I can’t bring myself to decorate in the garish style of my youth. Jimmy Stewart’s passed away, and he’s on the flatscreen at Mr Potter’s now only, but Martha Stewart is in the here and now, out of jail and demanding once more that we straighten up and garland ourselves properly. My Aunts and Uncles have made their way to their reward, many of them, and the others are far away in distance, if not in our hearts.

But I have a weakness now that I indulge by visiting websites devoting to pointing a jaundiced finger at bad Christmas yard displays. I wonder: Am I the only one there, with a tear in his eye, remembering how genuine, and fun, and innocent these things were to the dearest people?

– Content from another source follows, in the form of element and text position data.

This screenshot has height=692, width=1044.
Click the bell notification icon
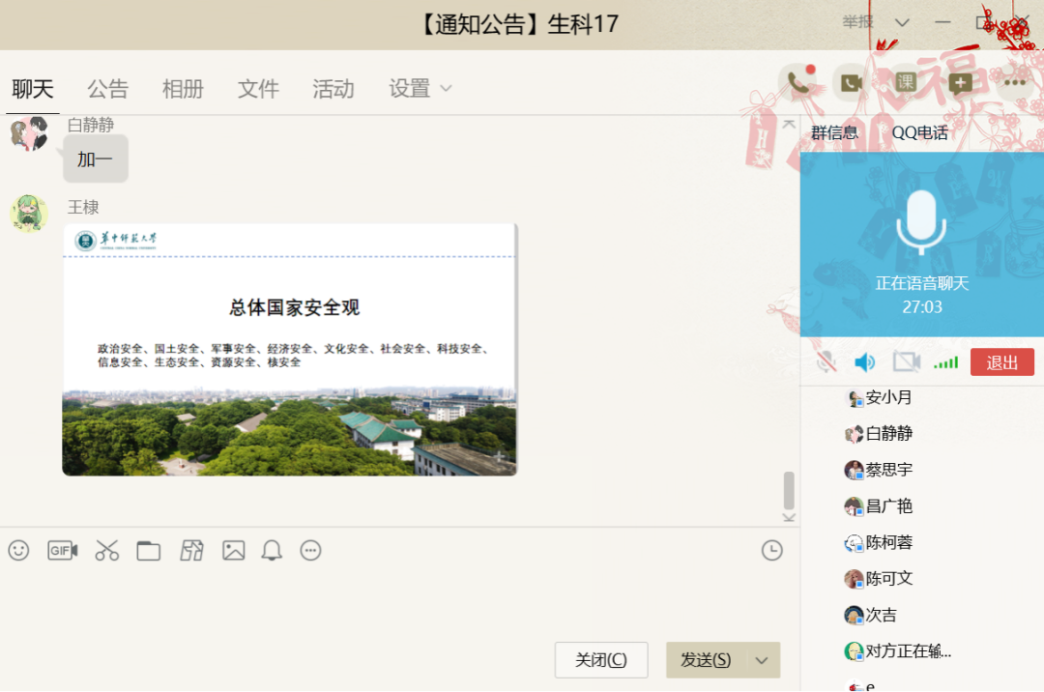[272, 551]
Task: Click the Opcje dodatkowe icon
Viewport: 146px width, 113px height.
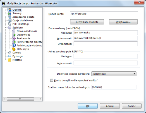Action: pos(9,20)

I cometh to bury Caeser, not to praise him.

Still, I’d like to visit one more time; put the kettle on.

Have Yourself A Merry Little Christmas


It’s possible for a Christmas wish to be something besides an X-box.

Most people have an intense longing for an intense longing. When the landscape doesn’t present an opportunity to desperately want something, we have a tendency to manufacture it. Anyone that has seen sacks of rice tumble off an aid truck in a place where famine rules recognizes the behavior of a crowd at a mall the day after Thanksgiving, in a frenzy trying to buy a Playstation 3. Recognize it, but not understand it, exactly.

I don’t want any “thing” for Christmas. I’m too old for that sort of thing. But Christmas gets me to thinking.

Judy Garland’s singing is lovely in the video. The song is worthy of a compelling performance. People who really knew what they were doing used to write, produce, and perform mass entertainment. And the themes were very adult. Christina Aguilera and her ilk, writhing about on the stage drooling melismas and flashing her naughty bits is really sort of infantile, when considered dispassionately. And while the opening up of all sorts of mass media to the forces of the democratic selection of entertainment is wonderful in many ways, the rise of the amateur has its problems. Shakespeare would not have blogged. Judy Garland wouldn’t have sung karaoke.

It is useful to reflect upon the wistful nature of the song and the images that accompany it. That tableau is being played out in many places in the United States right now, and Judy Garland, Ralph Blane, and Hugh Martin probably ain’t showing up to tell those home alone –some alone forever — that their intense longing is shared by many, if not all of their fellow men.

Have yourself a merry little Christmas, now.